How are Glaciers and Ice Sheets Created?

Glaciers and ice sheets are both formed from snow, but the conditions required to create them—and the scales at which they exist—are very different. Understanding how each forms reveals why glaciers can appear in mountainous regions around the world, while ice sheets exist only in a few extreme environments on Earth.

The Creation of a Glacier

A glacier begins with persistent snowfall. For a glacier to form, more snow must fall in a given area each year than melts away during warmer seasons. This typically occurs at high elevations or high latitudes where temperatures remain low enough for snow to survive year-round.

Over time, layers of snow accumulate. The weight of new snowfall compresses the older snow beneath it, squeezing out air and transforming the snow into a dense, granular material called firn. With continued burial and pressure, firn recrystallizes into solid glacial ice. This process can take decades to centuries, depending on temperature and snowfall rates.

Once the ice becomes thick enough—generally tens of meters—it begins to flow under its own weight. Gravity drives the ice downhill, allowing it to move slowly across the landscape. At this point, the mass of ice is officially a glacier. Valley glaciers follow existing terrain such as mountain valleys, while cirque glaciers form in bowl-shaped depressions near mountain peaks.

Glaciers are highly sensitive to climate. Small changes in temperature or precipitation can determine whether a glacier grows, remains stable, or retreats. This is why glaciers are found across a wide range of environments, from the Andes and Himalayas to Alaska and New Zealand.

The Creation of an Ice Sheet

Ice sheets form through the same basic process—snow accumulation, compaction, and ice flow—but at a vastly larger scale. An ice sheet requires not just cold temperatures, but an entire region cold enough year-round to prevent widespread melting.

Unlike glaciers, ice sheets are not confined by valleys or topography. Instead, they become so thick—often several kilometers—that they override the underlying landscape, flowing outward in all directions from a central high point. Gravity causes the ice to spread laterally, creating a continent-scale body of moving ice.
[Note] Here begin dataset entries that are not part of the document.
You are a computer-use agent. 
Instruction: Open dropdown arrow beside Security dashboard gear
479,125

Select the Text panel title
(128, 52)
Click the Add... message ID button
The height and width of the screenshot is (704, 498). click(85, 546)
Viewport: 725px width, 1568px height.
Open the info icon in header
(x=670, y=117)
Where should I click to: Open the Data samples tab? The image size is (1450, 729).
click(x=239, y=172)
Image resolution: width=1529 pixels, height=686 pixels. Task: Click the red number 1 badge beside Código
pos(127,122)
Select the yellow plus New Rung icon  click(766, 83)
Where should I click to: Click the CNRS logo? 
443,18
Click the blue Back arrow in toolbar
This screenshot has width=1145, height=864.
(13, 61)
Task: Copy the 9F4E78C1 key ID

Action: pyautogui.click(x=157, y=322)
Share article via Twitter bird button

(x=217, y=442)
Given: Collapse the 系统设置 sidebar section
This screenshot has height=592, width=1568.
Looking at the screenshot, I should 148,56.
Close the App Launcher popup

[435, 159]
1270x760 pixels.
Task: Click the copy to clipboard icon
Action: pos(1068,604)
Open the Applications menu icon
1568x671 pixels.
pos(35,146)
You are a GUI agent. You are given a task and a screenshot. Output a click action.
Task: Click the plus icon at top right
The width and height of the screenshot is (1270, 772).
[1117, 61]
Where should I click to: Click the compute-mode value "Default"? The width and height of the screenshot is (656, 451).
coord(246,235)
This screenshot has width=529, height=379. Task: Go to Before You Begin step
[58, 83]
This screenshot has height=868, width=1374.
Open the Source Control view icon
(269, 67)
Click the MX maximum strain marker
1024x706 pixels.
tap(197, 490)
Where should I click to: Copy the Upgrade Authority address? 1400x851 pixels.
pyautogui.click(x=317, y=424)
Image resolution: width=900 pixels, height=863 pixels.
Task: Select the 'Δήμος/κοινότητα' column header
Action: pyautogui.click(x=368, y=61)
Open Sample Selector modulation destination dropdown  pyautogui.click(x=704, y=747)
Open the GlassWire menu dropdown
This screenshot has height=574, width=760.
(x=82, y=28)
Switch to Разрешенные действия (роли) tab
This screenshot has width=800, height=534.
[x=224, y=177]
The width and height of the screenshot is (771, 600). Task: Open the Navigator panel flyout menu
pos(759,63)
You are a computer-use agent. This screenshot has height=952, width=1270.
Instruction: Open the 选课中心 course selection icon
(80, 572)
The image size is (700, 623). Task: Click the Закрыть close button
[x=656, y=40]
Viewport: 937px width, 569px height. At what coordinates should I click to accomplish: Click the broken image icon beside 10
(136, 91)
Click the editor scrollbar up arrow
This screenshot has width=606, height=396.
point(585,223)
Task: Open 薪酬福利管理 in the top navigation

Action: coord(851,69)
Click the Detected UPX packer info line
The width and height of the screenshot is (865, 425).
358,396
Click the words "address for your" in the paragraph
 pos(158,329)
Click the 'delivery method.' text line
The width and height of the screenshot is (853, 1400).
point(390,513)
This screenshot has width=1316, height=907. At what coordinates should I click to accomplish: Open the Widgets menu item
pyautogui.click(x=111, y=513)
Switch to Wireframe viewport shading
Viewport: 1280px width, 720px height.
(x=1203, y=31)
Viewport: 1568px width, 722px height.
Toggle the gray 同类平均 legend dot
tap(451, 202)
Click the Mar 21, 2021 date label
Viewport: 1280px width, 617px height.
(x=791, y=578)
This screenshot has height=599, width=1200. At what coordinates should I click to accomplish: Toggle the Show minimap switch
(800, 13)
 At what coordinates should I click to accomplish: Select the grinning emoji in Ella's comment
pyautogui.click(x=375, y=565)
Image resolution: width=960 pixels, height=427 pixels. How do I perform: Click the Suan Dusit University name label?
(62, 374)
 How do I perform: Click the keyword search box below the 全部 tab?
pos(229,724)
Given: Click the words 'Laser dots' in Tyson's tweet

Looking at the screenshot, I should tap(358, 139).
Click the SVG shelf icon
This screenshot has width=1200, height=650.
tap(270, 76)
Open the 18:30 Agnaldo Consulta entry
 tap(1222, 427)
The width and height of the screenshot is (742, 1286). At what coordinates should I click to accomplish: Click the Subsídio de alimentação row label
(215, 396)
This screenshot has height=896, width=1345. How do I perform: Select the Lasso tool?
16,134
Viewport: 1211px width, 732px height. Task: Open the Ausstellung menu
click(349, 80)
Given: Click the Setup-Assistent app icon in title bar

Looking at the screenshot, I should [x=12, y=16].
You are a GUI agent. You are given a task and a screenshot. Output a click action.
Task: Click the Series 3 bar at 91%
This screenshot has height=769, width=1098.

Today, Earth has only two ice sheets: one in Antarctica and one in Greenland. These ice sheets formed over hundreds of thousands to millions of years during periods of sustained global cooling. Antarctica’s ice sheet alone contains enough frozen water to raise global sea levels by nearly 60 meters if fully melted.

Ice sheets require a delicate balance: extremely cold air temperatures, sufficient snowfall to sustain growth, and minimal summer melting. Once established, they strongly influence regional and global climate by reflecting sunlight (the albedo effect) and shaping atmospheric circulation.

Key Differences in Formation

The most important distinction between glacier and ice sheet formation is scale and persistence. Glaciers can form relatively quickly in favorable climates and disappear just as quickly when conditions change. Ice sheets, by contrast, are products of long-term planetary cooling and are far more stable—though modern warming is now pushing even these massive systems toward retreat.

Another difference lies in topographic control. Glaciers are shaped by the land beneath them, while ice sheets reshape the land itself. Ice sheets generate outlet glaciers that behave like conventional glaciers at their margins, but their origins remain fundamentally continental.

Why This Difference Matters

Understanding how glaciers and ice sheets form helps scientists predict how they will respond to climate change. Glaciers act as early warning signals, responding rapidly to warming. Ice sheets respond more slowly, but their potential impact on sea level is far greater.

Both begin as simple snowfall—but whether that snow becomes a glacier or an ice sheet depends on time, temperature, and scale. Together, they represent different expressions of the same powerful process: the transformation of snow into flowing ice that reshapes Earth’s surface.